▶ [Work order] Every line of the data below must be given again exactly.

▶ [Given records]
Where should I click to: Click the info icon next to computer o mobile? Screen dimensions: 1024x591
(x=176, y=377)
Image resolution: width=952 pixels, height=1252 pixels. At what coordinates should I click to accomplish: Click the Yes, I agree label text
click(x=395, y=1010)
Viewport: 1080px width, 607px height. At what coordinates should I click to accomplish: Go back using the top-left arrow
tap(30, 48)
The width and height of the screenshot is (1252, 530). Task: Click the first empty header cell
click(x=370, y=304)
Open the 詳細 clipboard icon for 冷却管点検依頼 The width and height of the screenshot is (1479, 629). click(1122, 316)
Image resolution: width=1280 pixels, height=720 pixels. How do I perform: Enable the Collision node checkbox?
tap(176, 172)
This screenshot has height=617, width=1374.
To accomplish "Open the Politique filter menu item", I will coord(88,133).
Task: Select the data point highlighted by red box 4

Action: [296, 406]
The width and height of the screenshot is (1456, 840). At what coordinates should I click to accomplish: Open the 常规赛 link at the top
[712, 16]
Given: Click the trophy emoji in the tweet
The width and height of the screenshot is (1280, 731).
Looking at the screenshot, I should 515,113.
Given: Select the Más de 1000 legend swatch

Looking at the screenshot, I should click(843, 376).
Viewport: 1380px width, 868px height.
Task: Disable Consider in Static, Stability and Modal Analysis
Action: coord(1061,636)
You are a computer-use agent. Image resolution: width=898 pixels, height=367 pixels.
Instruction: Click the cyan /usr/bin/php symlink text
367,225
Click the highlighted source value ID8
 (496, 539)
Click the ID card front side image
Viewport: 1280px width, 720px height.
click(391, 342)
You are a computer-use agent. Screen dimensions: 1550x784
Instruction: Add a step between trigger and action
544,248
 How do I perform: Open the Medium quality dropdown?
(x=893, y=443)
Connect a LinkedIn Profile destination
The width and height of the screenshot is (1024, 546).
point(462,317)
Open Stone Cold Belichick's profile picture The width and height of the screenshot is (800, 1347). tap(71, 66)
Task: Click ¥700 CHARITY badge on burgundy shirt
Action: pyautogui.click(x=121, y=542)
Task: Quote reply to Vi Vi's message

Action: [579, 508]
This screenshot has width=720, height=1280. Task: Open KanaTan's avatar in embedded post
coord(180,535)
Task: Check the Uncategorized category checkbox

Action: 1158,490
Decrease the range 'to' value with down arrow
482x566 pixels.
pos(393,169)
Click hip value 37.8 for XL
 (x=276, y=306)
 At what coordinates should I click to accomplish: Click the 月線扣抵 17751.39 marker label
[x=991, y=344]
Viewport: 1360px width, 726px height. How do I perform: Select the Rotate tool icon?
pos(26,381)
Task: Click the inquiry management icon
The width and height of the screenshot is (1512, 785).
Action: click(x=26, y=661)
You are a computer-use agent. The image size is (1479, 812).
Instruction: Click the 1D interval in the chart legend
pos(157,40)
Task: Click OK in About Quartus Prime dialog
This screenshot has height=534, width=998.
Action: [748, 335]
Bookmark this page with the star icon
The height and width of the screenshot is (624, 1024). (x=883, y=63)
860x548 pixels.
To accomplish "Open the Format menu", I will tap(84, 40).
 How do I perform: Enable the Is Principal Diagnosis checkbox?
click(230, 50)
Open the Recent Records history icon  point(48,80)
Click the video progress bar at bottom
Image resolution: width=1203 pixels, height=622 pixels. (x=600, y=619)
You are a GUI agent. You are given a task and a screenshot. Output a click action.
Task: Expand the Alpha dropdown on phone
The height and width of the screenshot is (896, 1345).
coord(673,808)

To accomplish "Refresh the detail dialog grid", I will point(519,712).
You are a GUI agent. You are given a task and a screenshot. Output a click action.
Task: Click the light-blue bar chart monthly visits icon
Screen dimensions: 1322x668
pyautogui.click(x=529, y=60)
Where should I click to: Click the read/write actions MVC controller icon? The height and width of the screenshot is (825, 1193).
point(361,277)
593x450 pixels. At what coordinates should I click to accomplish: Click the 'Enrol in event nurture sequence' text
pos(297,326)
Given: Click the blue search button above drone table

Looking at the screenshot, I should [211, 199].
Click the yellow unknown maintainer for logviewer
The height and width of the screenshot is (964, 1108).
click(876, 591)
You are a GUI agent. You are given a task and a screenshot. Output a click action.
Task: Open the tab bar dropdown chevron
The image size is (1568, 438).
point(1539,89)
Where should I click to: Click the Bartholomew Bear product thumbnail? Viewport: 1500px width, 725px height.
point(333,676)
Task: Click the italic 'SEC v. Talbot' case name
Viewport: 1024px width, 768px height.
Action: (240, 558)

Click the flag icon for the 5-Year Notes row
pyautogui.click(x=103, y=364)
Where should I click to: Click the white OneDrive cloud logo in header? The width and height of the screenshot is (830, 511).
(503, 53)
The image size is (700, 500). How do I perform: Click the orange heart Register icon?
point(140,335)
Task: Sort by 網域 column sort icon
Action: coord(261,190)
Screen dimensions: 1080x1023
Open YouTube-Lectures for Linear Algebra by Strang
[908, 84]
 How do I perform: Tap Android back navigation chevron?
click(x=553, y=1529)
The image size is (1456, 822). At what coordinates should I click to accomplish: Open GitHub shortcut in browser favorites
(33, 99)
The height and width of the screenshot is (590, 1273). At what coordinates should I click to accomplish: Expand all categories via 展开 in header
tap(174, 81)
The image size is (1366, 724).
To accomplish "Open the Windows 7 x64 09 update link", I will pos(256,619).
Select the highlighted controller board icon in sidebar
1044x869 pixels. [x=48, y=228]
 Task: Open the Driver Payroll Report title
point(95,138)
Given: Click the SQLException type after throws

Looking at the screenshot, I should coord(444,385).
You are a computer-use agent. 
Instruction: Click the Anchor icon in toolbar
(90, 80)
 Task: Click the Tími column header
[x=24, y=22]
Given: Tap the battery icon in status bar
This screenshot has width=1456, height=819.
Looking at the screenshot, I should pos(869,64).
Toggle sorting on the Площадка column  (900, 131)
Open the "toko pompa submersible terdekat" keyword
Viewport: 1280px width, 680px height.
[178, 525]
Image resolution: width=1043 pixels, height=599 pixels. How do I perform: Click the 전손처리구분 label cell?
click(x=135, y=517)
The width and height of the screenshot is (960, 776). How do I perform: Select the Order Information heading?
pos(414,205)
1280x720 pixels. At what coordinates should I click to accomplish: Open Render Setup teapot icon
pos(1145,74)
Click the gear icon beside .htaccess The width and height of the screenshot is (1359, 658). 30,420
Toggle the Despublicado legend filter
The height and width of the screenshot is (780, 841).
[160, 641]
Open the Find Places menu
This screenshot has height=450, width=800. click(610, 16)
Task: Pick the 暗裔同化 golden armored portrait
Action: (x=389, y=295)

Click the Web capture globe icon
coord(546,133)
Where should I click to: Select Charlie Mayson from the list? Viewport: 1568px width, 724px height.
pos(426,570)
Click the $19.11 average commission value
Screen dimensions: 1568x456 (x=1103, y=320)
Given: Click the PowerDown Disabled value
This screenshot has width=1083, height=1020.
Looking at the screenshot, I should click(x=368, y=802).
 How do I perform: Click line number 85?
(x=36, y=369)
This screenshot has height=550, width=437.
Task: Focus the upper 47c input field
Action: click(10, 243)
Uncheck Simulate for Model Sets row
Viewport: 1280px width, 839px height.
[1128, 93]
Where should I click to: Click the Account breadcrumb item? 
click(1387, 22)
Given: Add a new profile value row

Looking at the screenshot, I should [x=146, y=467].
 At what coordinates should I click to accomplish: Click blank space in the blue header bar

▶ [Response for this exercise]
Where should I click to: Click the info icon next to computer o mobile? Screen dimensions: 1024x591
(x=176, y=377)
Image resolution: width=952 pixels, height=1252 pixels. At what coordinates should I click to accomplish: Click the Yes, I agree label text
click(x=395, y=1010)
Viewport: 1080px width, 607px height. At what coordinates should I click to accomplish: Go back using the top-left arrow
tap(30, 48)
The width and height of the screenshot is (1252, 530). Task: Click the first empty header cell
click(x=370, y=304)
Open the 詳細 clipboard icon for 冷却管点検依頼 The width and height of the screenshot is (1479, 629). click(1122, 316)
Image resolution: width=1280 pixels, height=720 pixels. How do I perform: Enable the Collision node checkbox?
tap(176, 172)
This screenshot has height=617, width=1374.
To accomplish "Open the Politique filter menu item", I will coord(88,133).
Task: Select the data point highlighted by red box 4

Action: [296, 406]
The width and height of the screenshot is (1456, 840). At what coordinates should I click to accomplish: Open the 常规赛 link at the top
[712, 16]
Given: Click the trophy emoji in the tweet
The width and height of the screenshot is (1280, 731).
Looking at the screenshot, I should 515,113.
Given: Select the Más de 1000 legend swatch

Looking at the screenshot, I should click(843, 376).
Viewport: 1380px width, 868px height.
Task: Disable Consider in Static, Stability and Modal Analysis
Action: coord(1061,636)
You are a computer-use agent. Image resolution: width=898 pixels, height=367 pixels.
Instruction: Click the cyan /usr/bin/php symlink text
367,225
Click the highlighted source value ID8
 (496, 539)
Click the ID card front side image
Viewport: 1280px width, 720px height.
click(391, 342)
You are a computer-use agent. Screen dimensions: 1550x784
Instruction: Add a step between trigger and action
544,248
 How do I perform: Open the Medium quality dropdown?
(x=893, y=443)
Connect a LinkedIn Profile destination
The width and height of the screenshot is (1024, 546).
point(462,317)
Open Stone Cold Belichick's profile picture The width and height of the screenshot is (800, 1347). tap(71, 66)
Task: Click ¥700 CHARITY badge on burgundy shirt
Action: pyautogui.click(x=121, y=542)
Task: Quote reply to Vi Vi's message

Action: [579, 508]
This screenshot has width=720, height=1280. Task: Open KanaTan's avatar in embedded post
coord(180,535)
Task: Check the Uncategorized category checkbox

Action: 1158,490
Decrease the range 'to' value with down arrow
482x566 pixels.
pos(393,169)
Click hip value 37.8 for XL
 (x=276, y=306)
 At what coordinates should I click to accomplish: Click the 月線扣抵 17751.39 marker label
[x=991, y=344]
Viewport: 1360px width, 726px height. How do I perform: Select the Rotate tool icon?
pos(26,381)
Task: Click the inquiry management icon
The width and height of the screenshot is (1512, 785).
Action: click(x=26, y=661)
You are a computer-use agent. The image size is (1479, 812).
Instruction: Click the 1D interval in the chart legend
pos(157,40)
Task: Click OK in About Quartus Prime dialog
This screenshot has height=534, width=998.
Action: [748, 335]
Bookmark this page with the star icon
The height and width of the screenshot is (624, 1024). (x=883, y=63)
860x548 pixels.
To accomplish "Open the Format menu", I will tap(84, 40).
 How do I perform: Enable the Is Principal Diagnosis checkbox?
click(230, 50)
Open the Recent Records history icon  point(48,80)
Click the video progress bar at bottom
Image resolution: width=1203 pixels, height=622 pixels. (x=600, y=619)
You are a GUI agent. You are given a task and a screenshot. Output a click action.
Task: Expand the Alpha dropdown on phone
The height and width of the screenshot is (896, 1345).
coord(673,808)

To accomplish "Refresh the detail dialog grid", I will point(519,712).
You are a GUI agent. You are given a task and a screenshot. Output a click action.
Task: Click the light-blue bar chart monthly visits icon
Screen dimensions: 1322x668
pyautogui.click(x=529, y=60)
Where should I click to: Click the read/write actions MVC controller icon? The height and width of the screenshot is (825, 1193).
point(361,277)
593x450 pixels. At what coordinates should I click to accomplish: Click the 'Enrol in event nurture sequence' text
pos(297,326)
Given: Click the blue search button above drone table

Looking at the screenshot, I should [211, 199].
Click the yellow unknown maintainer for logviewer
The height and width of the screenshot is (964, 1108).
click(876, 591)
You are a GUI agent. You are given a task and a screenshot. Output a click action.
Task: Open the tab bar dropdown chevron
The image size is (1568, 438).
point(1539,89)
Where should I click to: Click the Bartholomew Bear product thumbnail? Viewport: 1500px width, 725px height.
point(333,676)
Task: Click the italic 'SEC v. Talbot' case name
Viewport: 1024px width, 768px height.
Action: (240, 558)

Click the flag icon for the 5-Year Notes row
pyautogui.click(x=103, y=364)
Where should I click to: Click the white OneDrive cloud logo in header? The width and height of the screenshot is (830, 511).
(503, 53)
The image size is (700, 500). How do I perform: Click the orange heart Register icon?
point(140,335)
Task: Sort by 網域 column sort icon
Action: coord(261,190)
Screen dimensions: 1080x1023
Open YouTube-Lectures for Linear Algebra by Strang
[908, 84]
 How do I perform: Tap Android back navigation chevron?
click(x=553, y=1529)
The image size is (1456, 822). At what coordinates should I click to accomplish: Open GitHub shortcut in browser favorites
(33, 99)
The height and width of the screenshot is (590, 1273). At what coordinates should I click to accomplish: Expand all categories via 展开 in header
tap(174, 81)
The image size is (1366, 724).
To accomplish "Open the Windows 7 x64 09 update link", I will pos(256,619).
Select the highlighted controller board icon in sidebar
1044x869 pixels. [x=48, y=228]
 Task: Open the Driver Payroll Report title
point(95,138)
Given: Click the SQLException type after throws

Looking at the screenshot, I should coord(444,385).
You are a computer-use agent. 
Instruction: Click the Anchor icon in toolbar
(90, 80)
 Task: Click the Tími column header
[x=24, y=22]
Given: Tap the battery icon in status bar
This screenshot has width=1456, height=819.
Looking at the screenshot, I should pos(869,64).
Toggle sorting on the Площадка column  (900, 131)
Open the "toko pompa submersible terdekat" keyword
Viewport: 1280px width, 680px height.
[178, 525]
Image resolution: width=1043 pixels, height=599 pixels. How do I perform: Click the 전손처리구분 label cell?
click(x=135, y=517)
The width and height of the screenshot is (960, 776). How do I perform: Select the Order Information heading?
pos(414,205)
1280x720 pixels. At what coordinates should I click to accomplish: Open Render Setup teapot icon
pos(1145,74)
Click the gear icon beside .htaccess The width and height of the screenshot is (1359, 658). 30,420
Toggle the Despublicado legend filter
The height and width of the screenshot is (780, 841).
[160, 641]
Open the Find Places menu
This screenshot has height=450, width=800. click(610, 16)
Task: Pick the 暗裔同化 golden armored portrait
Action: (x=389, y=295)

Click the Web capture globe icon
coord(546,133)
Where should I click to: Select Charlie Mayson from the list? Viewport: 1568px width, 724px height.
pos(426,570)
Click the $19.11 average commission value
Screen dimensions: 1568x456 (x=1103, y=320)
Given: Click the PowerDown Disabled value
This screenshot has width=1083, height=1020.
Looking at the screenshot, I should click(x=368, y=802).
 How do I perform: Click line number 85?
(x=36, y=369)
This screenshot has height=550, width=437.
Task: Focus the upper 47c input field
Action: click(10, 243)
Uncheck Simulate for Model Sets row
Viewport: 1280px width, 839px height.
[1128, 93]
Where should I click to: Click the Account breadcrumb item? 
click(1387, 22)
Given: Add a new profile value row

Looking at the screenshot, I should [x=146, y=467].
 At what coordinates should I click to accomplish: Click blank space in the blue header bar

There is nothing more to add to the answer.